■ 本文
--------------------

三五工務店でも創業以来、ご家族の暮らしに寄り添い、
ずっと住み継いでいただける家づくりを大切にしてきました。
では実際のところ、年月を積み重ねた家はどのように深化しているのか。
弊社自身の勉強も兼ねて、築10年以上のお住まいを訪ねます。

「第2回 築10年」
今と未来のライフスタイルを
共有した先に生まれる「設計の耐久性」

札幌市北区・Tさん宅
探訪者:石塚 亜紀彦(設計室 室長)
コンパクトながら、ご家族のライフスタイルを見つめ、暮らしやすさを最大限に追求したお住まい。少子高齢化が進み、このような「ちょうどいい」家を提案することがいっそう大切な時代へ

今回はちょうど10年前、2009年に私自身が設計を担当させていただいたTさん宅をご紹介します。比較的コンパクトな面積の中で、求められたさまざまな要素を立体的に組み合わせ、2階にリビングを配置した二世帯4LDK+ロフトというお住まいになりました。

1階にはTさんのお母様が暮らすミニキッチン付きの洋室を用意。玄関から別動線に分けてプライバシーの確保に配慮しました。ゆとりのある玄関土間は、まだ小さかった息子さんとおばあちゃんが遊べる空間になることもイメージ。…と、久しぶりに訪れたお住まいで設計意図を振り返っていると、「1階の塗り壁は、家族で塗らせてもらったんですよね」と微笑むTさん。そうでした。現在は中学生になった息子さんにもその記憶があるそうで、人生におけるモニュメントのひとつとしてカタチに残ったのは素敵なことだと思います。決して上手な塗り壁ではないのですが、それがいいんです。

--------------------

■ 課題
本文によると、1階にあるTさんのお母様の洋室には何が付いていますか。 この本文だけを手がかりにしてください。

■ 提供データ
--------------------

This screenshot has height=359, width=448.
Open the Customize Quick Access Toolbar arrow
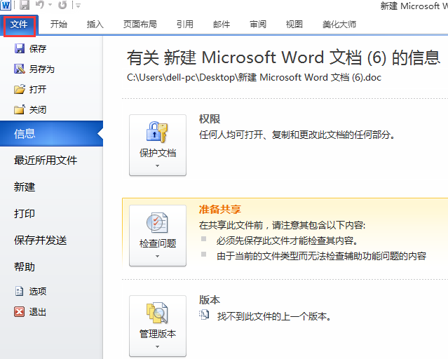point(77,6)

--------------------

■ 解答
ミニキッチンが付いています。